Do you notice the subtle difference between those two? The first is far better, for us all, from every country. We all benefit. And while there are certain restrictions placed on freedom of expression, such as on incitement or on child pornography, where you happened to have been born is not one of them. Not in a democratic system anyway.

  1. If someone criticizes your country it does NOT mean they hate your country. 

That is a very basic point. It simply does not mean they hate Japan/ USA/ UK/ wherever…

Actually, it is probably more likely to be a sign that they LIKE your country, even love it…because they care enough to want to make it better. They care enough to notice some problem, comment on it and suggest solutions. Why would they bother if they did not care about your country?

The problem is that you do not agree with the idea they have to make it better. OK, so then express your view calmly and reasonably. Say why you think their idea is not suitable for your country, or is based on some incorrect information, etc. But you do NOT tell them to get out of your country simply because they don’t agree with you. That is racism. That is how Hitler and Stalin acted. That is how North Korea is run. Fancy living there? Or do you rather like democracy, freedom and human rights? If so, part of that is article 19 above – that we all have the right to a basic freedom of opinion and expression, including for things that you don’t want to hear.

  1. The attitude of ‘my country, right or wrong’ is a big mistake.

It’s a very clear fact that we all need sometimes to receive constructive criticism, help, guidance. If our parents or friends or work colleagues just blindly praise everything we do, no matter how stupid or harmful it is, then how likely is that to help us work out the best way of doing something? Very unlikely. It’s the same with your country. If you take the stance that ‘No one is allowed to say anything critical of my country. If they do, they should leave’, well, then guess what? – YOU are your country’s biggest enemy. Because you are blindly allowing it to keep on making the same mistakes, without any chance of improvement, because you refuse to listen to anyone who disagrees with the way things are done so far. In the long run that is bound to damage your country, hold it back. So, maybe YOU should get out! Things might start getting better in your country without you around to hold it back.

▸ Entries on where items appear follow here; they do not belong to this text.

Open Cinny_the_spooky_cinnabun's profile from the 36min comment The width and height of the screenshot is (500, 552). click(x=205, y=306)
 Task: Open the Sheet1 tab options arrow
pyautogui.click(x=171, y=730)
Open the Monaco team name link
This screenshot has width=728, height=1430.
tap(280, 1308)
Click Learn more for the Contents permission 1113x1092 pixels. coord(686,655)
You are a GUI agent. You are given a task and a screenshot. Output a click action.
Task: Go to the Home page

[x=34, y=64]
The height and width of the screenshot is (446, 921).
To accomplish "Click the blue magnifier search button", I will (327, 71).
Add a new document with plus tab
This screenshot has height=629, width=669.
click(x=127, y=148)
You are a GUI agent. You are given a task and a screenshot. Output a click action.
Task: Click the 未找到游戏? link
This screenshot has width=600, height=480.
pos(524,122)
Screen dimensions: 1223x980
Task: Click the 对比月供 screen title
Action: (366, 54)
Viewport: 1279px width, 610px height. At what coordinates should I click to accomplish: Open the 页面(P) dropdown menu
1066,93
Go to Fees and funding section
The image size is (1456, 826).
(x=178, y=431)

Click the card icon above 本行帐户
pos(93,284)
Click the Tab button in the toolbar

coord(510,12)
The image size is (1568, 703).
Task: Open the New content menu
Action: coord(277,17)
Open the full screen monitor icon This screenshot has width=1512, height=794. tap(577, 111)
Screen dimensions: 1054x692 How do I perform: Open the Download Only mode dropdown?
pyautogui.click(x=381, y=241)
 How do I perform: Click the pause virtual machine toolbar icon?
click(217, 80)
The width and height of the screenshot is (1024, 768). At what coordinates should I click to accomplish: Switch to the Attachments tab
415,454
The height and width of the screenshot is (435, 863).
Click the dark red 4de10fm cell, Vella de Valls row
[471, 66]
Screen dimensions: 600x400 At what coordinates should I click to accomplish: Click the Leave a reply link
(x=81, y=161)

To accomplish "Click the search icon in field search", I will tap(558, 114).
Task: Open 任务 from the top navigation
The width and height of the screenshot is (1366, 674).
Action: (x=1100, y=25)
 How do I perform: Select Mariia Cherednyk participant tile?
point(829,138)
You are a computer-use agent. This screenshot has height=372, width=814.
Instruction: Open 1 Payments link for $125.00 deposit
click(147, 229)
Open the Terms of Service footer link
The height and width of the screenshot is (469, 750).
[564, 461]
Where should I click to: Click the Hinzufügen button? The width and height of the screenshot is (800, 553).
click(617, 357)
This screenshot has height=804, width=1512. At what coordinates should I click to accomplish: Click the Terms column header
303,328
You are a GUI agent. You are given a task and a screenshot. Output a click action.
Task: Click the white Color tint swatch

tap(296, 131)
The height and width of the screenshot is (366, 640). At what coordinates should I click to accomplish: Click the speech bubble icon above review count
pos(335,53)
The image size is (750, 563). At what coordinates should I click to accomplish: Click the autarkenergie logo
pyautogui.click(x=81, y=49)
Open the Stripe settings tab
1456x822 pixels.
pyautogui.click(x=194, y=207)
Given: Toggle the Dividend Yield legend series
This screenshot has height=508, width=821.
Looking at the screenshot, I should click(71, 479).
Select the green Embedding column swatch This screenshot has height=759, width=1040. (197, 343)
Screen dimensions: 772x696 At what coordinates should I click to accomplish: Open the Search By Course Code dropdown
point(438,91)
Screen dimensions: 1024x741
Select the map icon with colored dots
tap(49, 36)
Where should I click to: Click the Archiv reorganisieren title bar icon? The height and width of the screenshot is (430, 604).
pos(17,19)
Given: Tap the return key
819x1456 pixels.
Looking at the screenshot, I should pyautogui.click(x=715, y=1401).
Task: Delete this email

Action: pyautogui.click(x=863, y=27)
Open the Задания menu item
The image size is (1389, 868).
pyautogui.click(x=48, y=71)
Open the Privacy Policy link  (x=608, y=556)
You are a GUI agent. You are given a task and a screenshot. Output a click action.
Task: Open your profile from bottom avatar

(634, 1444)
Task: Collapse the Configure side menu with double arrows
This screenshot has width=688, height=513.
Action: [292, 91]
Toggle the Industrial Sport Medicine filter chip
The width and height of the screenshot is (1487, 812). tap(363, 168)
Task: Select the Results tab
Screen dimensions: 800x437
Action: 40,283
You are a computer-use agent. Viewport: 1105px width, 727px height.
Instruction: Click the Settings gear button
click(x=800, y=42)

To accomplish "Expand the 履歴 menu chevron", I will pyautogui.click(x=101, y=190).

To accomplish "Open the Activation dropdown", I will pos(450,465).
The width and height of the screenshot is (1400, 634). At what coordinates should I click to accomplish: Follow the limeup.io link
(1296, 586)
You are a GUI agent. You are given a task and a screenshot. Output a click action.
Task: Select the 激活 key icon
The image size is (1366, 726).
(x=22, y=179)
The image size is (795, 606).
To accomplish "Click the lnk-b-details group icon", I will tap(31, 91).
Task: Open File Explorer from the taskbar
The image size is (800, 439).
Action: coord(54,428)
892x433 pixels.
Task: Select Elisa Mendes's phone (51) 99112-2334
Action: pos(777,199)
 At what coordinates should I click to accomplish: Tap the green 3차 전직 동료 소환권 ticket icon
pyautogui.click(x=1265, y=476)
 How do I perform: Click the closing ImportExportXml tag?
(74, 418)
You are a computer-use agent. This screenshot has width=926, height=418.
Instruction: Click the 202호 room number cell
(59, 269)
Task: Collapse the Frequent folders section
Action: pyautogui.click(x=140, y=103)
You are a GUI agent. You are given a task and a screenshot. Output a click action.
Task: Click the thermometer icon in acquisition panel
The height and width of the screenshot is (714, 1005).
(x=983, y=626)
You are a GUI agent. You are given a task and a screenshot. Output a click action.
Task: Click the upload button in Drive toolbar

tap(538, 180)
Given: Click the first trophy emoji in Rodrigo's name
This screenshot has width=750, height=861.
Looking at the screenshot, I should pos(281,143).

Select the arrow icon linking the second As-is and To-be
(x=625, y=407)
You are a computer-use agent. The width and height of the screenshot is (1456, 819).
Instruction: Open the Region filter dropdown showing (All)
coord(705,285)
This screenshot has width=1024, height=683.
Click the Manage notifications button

The origin of the phrase ‘my country, right or wrong.’ is from Stephen Decatur (1779-1820), an American naval office, who around 1816 said: “Our country! In her intercourse with foreign nations, may she always be in the right; but our country, right or wrong.” That was later improved upon by Carl Schurz, US statesman and Union Army General, who in 1872 said something with quite the opposite meaning and far better: “…my country is the great American Republic. My country, right or wrong; if right, to be kept right; and if wrong, to be set right.”

If wrong, to be set right, to be made right, improved on when there is some problem. And how can some wrong habit, position, erroneous view etc be understood and set right if people are not allowed to express their opinion freely? All people, regardless of which country they happened to have been born in.